[Passage provided]
On the night of 20–21 August 1968, military forces from several Warsaw Pact member states (Albania, Romania and East Germany did not participate) invaded Czechoslovakia. Soviet media cited a call for help from unnamed representatives as the cause of the "fraternal intervention", publishing an unidentified appeal as proof on 22 August, 1968; However, as it became clear from the first day that virtually the entire responsible leadership of the Czechoslovakian government and communist parties, including Dubček, were being blamed as causes of the invasion, and even the Soviet-supported leadership fell into accusations against each other, even most allied communist parties around the world rejected the Soviet pretext as a thin disguise for gross violation of national party autonomy. Even President Svoboda had publicly issued a statement calling on occupying forces to withdraw and reforms to continue, while Czechoslovakia's UN representative was calling for international support against the invasion.

The Soviets were only partly responsible for this confusion.  Following closely with the long telephone conversation between Bil’ak and Brezhnev on 10 August, two of Bil’ak's most important allies, met with the Soviet ambassador to Czechoslovakia on 14-15 August. Alois Indra, who along with Drahomir Kolder had been in direct contact with the Soviet Politburo, was accompanied by another KSC hard-liner, Oldrich Pavlovsky, in their meeting with ambassador Stepan Chernovenko. They gave assurances that as soon as Soviet "troops move into action on the night of 20 August," the "healthy forces" in the KSC would proceed with their "plan of action" to oust Dubček and set up a "provisional revolutionary government of workers and peasants." Indra said he could "guarantee" that a majority of the KSC Presidium, the KSC Central Committee, the National Assembly, and the Czechoslovak government would formally align themselves with the "healthy forces." He promised six of the eleven members of the KSC Presidium and 50 additional members of the KSC Central Committee as supporters. 

While the Soviet Politburo received many such appeals, misleading them into confidence the viability of a hard-liner government in waiting, the KGB had also buried reports that the US and the Federal Republic of Germany were not behind the Prague Spring. KBG Station Chief in Washington DC, Oleg Kalugin, only discovered years later that the KGB leadership had ordered his reports destroyed and not shown to anyone after he gave a more balanced assessment. Meanwhile, KGB reports to the Soviet leadership went to lengths to support the official narrative and the claims of anti-reform hard-liners by blaming every negative incident in Czechoslovakia on the Prague Spring, including in some cases traffic accidents, fires, and burglaries. The KGB even manufactured evidence, directing agents to plant cashes of American-made weapons near the German border in order to be discovered, and they instructed agents to hang posters calling for the overthrow of communism. This was to prove a western-sponsored network was active in Dubček's reforms as part of an imminent insurrection or coup.
[/Passage provided]
[Input data]
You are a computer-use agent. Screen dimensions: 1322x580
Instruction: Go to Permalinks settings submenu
[/Input data]
[Input data]
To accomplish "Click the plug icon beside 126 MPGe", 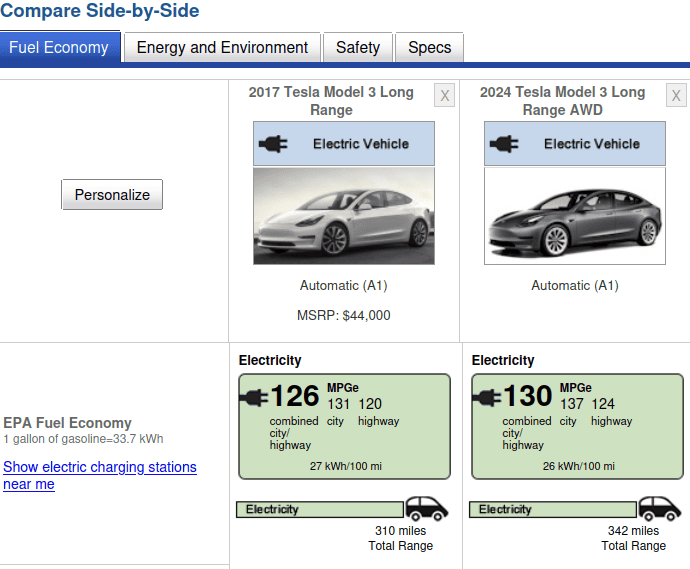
[/Input data]
| Parts of the exercise |
[A] Do these statements agree with the passage on the 1968 invasion of Czechoslovakia? Answer yes or no for each, quoting the deciding words of the passage. (i) Albania, Romania and East Germany took no part in the invasion. (ii) Indra promised all eleven members of the KSC Presidium as supporters. (iii) Kalugin's reports were passed on to the Soviet leadership.
[B] Write the next part of the passage on the 1968 invasion of Czechoslovakia.
The data has nothing to do with the passage on the 1968 invasion of Czechoslovakia.

| Task results |
[A]
(i) Yes: "(Albania, Romania and East Germany did not participate)"
(ii) No: "He promised six of the eleven members of the KSC Presidium"
(iii) No: "the KGB leadership had ordered his reports destroyed and not shown to anyone"

[B]
The KGB had many reasons for its actions, but most important may have been its institutional bias. The Pillar Commission set up to investigate the show trials of the 1950s recommended the disbandment of the secret police, and Czechoslovakian security services had already ceased most cooperation with the KGB, having a major impact on the KGBs operational effectiveness and influence. Some suggest further that they may have feared eventual reprisals against their most active and loyal agents within the StB and Interior Ministry. This motive is partly supported by the guarantees against reprisals against pro-Soviet Czechoslovakians in the Moscow Protocols. Only a few in the Kremlin voiced skepticism, such as Gennadii Voronov, who asked,  “Whom was it really so necessary for us to defend, and from whom?”

Bil’ak would join Indra in reassuring the Soviets, promising that Kolder would be ready to be voted the KSC First Secretary when Soviet troops arrived. When two of their promised allies on the Presidium, Jan Piller and Frantisek Barbirek, opposed the invasion and supported Dubček, Soviet plans had to be abandoned. This forced them to retain Dubček and his government until the following year, when Dubček's government could no longer contain growing pressure outside the party to advance reforms once again.

The occupying armies quickly seized control of Prague and the Central Committee's building, taking Dubček and other reformers into Soviet custody. But, before they were arrested, Dubček urged the people not to resist militarily, on the grounds that "presenting a military defense would have meant exposing the Czech and Slovak peoples to a senseless bloodbath". Already the previous month, when officers under General Vaclav Prchlik, head of the KSC's military department, began preparing contingency plans for a Soviet/Warsaw Pact invasion, Dubček had immediately vetoed its implementation. In the early hours of the attack, Czechoslovakian radio broadcast an appeal to citizens not to resist. The presidium of the Central Committee of the Communist Party of Czechoslovakia asked, “all citizens of the Republic to keep the peace and not resist the advancing armies, because the defense of our state borders is now impossible”.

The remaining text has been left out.